Sempre più accese le polemiche in Italia (ed a Viterbo in particolare) per l’individuazione dei siti idonei ad ospitare il deposito unico nazionale delle scorie radioattive.
In tutto questo mare agitato di rimostranze l’informazione, quella vera e obbiettiva sulla quale costruire un’opinione, sta soccombendo a favore di sfilate di bandiera e comunicati stampa di propaganda.
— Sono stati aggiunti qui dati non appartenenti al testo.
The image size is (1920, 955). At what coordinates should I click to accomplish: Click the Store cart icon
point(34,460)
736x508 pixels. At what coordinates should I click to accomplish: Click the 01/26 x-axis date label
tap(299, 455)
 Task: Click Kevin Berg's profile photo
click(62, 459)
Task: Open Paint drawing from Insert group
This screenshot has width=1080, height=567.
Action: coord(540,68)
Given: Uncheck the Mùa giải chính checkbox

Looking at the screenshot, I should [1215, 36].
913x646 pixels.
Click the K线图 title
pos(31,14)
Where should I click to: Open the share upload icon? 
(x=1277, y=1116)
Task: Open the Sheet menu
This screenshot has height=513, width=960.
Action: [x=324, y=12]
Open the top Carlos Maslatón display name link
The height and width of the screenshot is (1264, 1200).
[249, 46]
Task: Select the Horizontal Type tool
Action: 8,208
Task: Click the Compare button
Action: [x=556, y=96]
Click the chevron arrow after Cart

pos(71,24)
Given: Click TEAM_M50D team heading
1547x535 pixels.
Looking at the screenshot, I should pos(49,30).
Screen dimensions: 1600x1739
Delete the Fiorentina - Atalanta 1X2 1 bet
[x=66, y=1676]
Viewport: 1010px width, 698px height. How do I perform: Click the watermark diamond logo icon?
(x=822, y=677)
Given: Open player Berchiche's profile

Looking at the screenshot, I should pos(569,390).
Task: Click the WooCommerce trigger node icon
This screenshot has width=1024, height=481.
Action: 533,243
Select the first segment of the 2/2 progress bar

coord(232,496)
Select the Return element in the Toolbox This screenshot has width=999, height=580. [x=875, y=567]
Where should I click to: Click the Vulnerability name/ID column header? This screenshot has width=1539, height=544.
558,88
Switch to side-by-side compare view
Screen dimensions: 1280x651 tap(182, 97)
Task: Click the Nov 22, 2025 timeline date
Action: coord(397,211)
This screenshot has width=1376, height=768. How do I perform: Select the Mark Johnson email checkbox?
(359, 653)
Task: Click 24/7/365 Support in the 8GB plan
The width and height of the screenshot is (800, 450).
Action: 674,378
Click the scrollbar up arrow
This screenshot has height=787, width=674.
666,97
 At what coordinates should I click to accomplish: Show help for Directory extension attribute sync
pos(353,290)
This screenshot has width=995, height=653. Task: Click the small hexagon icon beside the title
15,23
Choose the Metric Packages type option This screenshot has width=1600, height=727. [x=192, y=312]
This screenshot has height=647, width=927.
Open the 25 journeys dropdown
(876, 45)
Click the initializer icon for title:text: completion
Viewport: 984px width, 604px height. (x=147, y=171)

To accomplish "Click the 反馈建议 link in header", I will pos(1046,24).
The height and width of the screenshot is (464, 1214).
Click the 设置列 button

A cosa esattamente stiamo dicendo no? Se da un certo punto di vista il solo suono della parola “nucleare” fa rabbrividire, in particolare dopo l’incidente di Chernobyl del 1986, dall’altro il nucleare fa parte della nostra realtà sia in forma naturale che artificiale. Attualmente i materiali di scarto, cioè le scorie radioattive che dovranno essere interrate nel deposito unico nazionale sono temporaneamente custodite in vari siti dislocati per tutta la penisola, alcuni dei quali non così lontani dalle zone individuate per lo stoccaggio definitivo.

Il Deposito unico nazionale è necessario per permettere lo smaltimento dei rifiuti radioattivi prodotti nel nostro Paese attraverso un significativo incremento della sicurezza e ottimizzazione della gestione.
Il problema, se non affrontato oggi, ricadrebbe sulle generazioni future, con un impatto decisamente più importante.
In seguito alla realizzazione del nuovo impianto unico, secondo quanto dichiarato da Sogin, sarà possibile demolire i depositi temporanei in cui sono attualmente stoccati i rifiuti, chiudendo così il ciclo nucleare italiano.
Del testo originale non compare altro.